I tore into the box, reached in, and pulled out a Star Trek encyclopedia. After so many Star Wars items, it took my brain a second to switch and then I was thrilled. I think the other family members thought it was a joke. Though Trek is not as dear to me as Wars, I do have love for it and I was super excited about the book. Then I ripped the paper off the huge frame and nearly fell out of my chair with laughter. Why? Well, just behold this fabulous creation.
The picture does not do it justice. The stencilled letters, the careful placement of the TV guide covers, the color choices, and the size (24″ wide by about 30″ tall) – all are wonderful and tacky at the same time. I love it!
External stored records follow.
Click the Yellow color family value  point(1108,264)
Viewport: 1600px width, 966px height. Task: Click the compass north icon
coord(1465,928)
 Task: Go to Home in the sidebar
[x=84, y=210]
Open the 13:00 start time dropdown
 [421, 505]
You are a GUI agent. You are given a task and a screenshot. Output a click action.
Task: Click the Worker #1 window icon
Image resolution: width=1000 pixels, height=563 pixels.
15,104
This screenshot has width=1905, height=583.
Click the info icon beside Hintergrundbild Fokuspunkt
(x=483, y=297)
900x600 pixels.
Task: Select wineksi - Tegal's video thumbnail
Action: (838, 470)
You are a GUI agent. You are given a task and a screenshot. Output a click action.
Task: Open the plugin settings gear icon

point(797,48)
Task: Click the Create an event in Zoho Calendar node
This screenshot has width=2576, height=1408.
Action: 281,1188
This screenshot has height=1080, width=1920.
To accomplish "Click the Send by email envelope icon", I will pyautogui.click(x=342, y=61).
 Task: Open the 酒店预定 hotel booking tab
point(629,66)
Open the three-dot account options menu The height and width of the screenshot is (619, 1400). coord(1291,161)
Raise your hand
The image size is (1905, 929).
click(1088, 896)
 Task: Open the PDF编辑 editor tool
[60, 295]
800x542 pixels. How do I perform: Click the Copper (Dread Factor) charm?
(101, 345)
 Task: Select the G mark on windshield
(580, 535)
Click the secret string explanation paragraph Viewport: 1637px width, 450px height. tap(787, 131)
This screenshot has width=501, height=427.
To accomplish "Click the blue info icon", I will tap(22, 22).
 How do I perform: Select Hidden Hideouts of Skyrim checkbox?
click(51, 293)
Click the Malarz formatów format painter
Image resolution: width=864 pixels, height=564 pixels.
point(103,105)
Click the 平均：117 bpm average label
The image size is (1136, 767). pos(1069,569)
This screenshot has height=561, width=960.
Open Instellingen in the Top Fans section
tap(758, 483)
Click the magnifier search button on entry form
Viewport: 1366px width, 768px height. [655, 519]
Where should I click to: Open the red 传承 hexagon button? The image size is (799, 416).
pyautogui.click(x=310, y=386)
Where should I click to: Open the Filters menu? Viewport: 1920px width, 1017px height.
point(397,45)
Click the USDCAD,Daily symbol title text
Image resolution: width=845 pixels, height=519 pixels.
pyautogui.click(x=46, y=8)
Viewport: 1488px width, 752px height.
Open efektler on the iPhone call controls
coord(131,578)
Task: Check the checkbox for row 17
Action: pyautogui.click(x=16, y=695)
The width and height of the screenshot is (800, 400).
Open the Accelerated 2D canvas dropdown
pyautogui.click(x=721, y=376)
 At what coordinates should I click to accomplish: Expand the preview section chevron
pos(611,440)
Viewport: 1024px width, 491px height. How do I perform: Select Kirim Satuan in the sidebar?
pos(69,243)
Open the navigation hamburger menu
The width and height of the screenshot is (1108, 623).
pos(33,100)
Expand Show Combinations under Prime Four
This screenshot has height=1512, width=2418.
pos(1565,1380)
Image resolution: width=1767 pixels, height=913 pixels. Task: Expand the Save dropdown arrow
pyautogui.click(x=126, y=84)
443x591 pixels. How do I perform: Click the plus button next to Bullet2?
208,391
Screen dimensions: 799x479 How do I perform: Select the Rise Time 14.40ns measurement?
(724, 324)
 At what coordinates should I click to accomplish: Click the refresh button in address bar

How does one acquire such a fine piece of art? The first step involves alcohol. My not quite brother-in-law was at a bar in Red Lodge, Montana and met someone who happened to mention they had Star Trek items in an upcoming yard sale. She just didn’t think they were going to sell. He said, “Hey, I know someone that likes Star Trek, I’ll take them.” And so he did, sight unseen. He couldn’t pack them back to California on the plane, so the seller shipped them over. I won’t tell you how much the whole ordeal ended up costing him. I guess they’ve been waiting for the perfect occasion to pass it along.
Yeah, you could take away some morals from this story. Never make deals for geek paraphenilia in a bar. In Montana. Never buy said items without seeing them. Consider obtaining the advice of an artist or professional framer. But frankly? I don’t think TV Guides have ever looked better.